I wish those dogs lots of luck trying to catch one of those marathon canoes. 

Sent from out in the woods.


----------



## chuckinduck (May 28, 2003)

brushbuster said:


> It doesnt bother me one bit. Same thing with marathon paddlers. Yet some folks get downright rude and nasty over it. I just have to think its not your damn river. I dont know if its still there or not but there was a sign up from wakely on a guys dock that said marathon paddlers stir up the the water. I talked to a few buddies that train for the marathon, they said hes a dink and hes not the only one.Then there was the guy just below stephans that use to sick his dogs after marathon paddlers.
> Just seems to me people get too bent out of shape over a fish.Everyone has a right to be on that river anytime.
> 
> Sent from my SCH-S720C using Ohub Campfire mobile app



I agree. If you play on public land you gotta assume others will be enjoying it too. Whether it's fishing or not. Two years ago I had a grouse hunter pass within 30yds of my bear bait as I sat in the tree. You just gotta grin and bear it.


----------



## rstafford (Jun 20, 2014)

I've seen guys in drift boats motor up from the Mio Pond and then fish down. They go up by the Whirlpool. I do believe there is a launch around there also but it is kind of steep. Get to know a local and give them 20 bucks to take your car down and drop it off for you. Lots of nice people in the world if you look.


----------



## DLHirst (Mar 14, 2009)

"...even the orvis donning idiots." Brushbuster, you preach tolerance others, yet you toss that out?

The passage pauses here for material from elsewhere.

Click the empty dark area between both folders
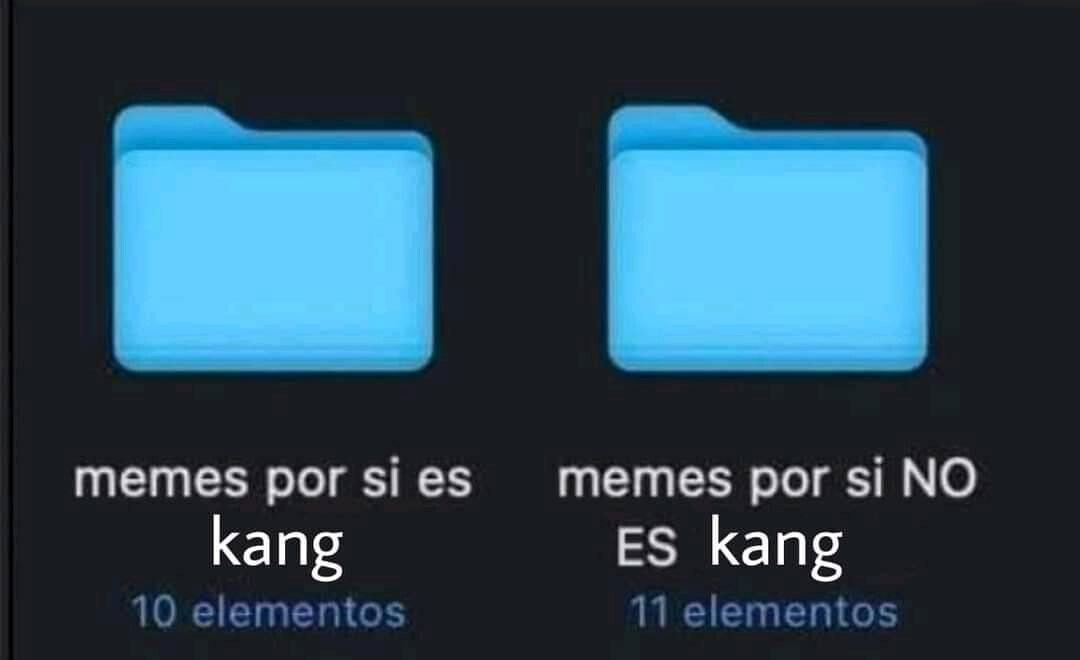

I live about five miles from an Orvis store. The next closest shop is the always disappointing Bass Pro fifteen miles beyond. Only an idiot would not realize that to be a logical shop. The quality is good, and if you shop sales, their inflated prices are easily tamed. Gifts from family can add to the Orvis wardrobe. I am comfortable with your ignorance, but I am confused by your hatred of the Orvis brand. Do share?


----------